┌─ Recorded information
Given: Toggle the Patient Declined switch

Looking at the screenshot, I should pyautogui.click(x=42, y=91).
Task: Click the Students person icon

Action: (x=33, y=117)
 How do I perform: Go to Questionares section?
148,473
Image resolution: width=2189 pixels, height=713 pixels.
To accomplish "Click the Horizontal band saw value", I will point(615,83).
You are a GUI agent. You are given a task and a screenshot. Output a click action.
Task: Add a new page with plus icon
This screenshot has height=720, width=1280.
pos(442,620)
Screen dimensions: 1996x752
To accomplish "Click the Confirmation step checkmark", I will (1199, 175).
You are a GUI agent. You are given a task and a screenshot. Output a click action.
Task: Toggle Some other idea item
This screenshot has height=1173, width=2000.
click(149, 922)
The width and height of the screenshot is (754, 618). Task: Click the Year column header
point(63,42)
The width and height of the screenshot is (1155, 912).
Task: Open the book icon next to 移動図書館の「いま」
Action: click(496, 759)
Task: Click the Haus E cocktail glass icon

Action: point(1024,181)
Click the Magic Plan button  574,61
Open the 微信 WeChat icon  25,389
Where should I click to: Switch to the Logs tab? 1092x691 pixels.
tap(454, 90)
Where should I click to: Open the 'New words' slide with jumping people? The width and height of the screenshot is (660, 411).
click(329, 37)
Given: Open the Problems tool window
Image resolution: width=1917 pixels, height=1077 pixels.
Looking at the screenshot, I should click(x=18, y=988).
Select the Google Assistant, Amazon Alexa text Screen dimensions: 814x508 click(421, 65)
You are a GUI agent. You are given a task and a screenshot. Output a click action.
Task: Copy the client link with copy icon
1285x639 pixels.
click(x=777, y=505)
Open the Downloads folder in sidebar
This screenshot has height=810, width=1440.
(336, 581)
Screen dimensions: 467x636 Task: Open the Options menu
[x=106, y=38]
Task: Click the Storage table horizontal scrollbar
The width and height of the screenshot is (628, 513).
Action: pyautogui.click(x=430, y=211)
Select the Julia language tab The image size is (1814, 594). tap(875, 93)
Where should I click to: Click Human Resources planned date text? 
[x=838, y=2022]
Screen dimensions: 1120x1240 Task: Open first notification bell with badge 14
└─
• **To do**
Make a copy of each line in the records above that has the word "accomplish".

• **Task result**
To accomplish "Click the Horizontal band saw value", I will point(615,83).
To accomplish "Click the Confirmation step checkmark", I will (1199, 175).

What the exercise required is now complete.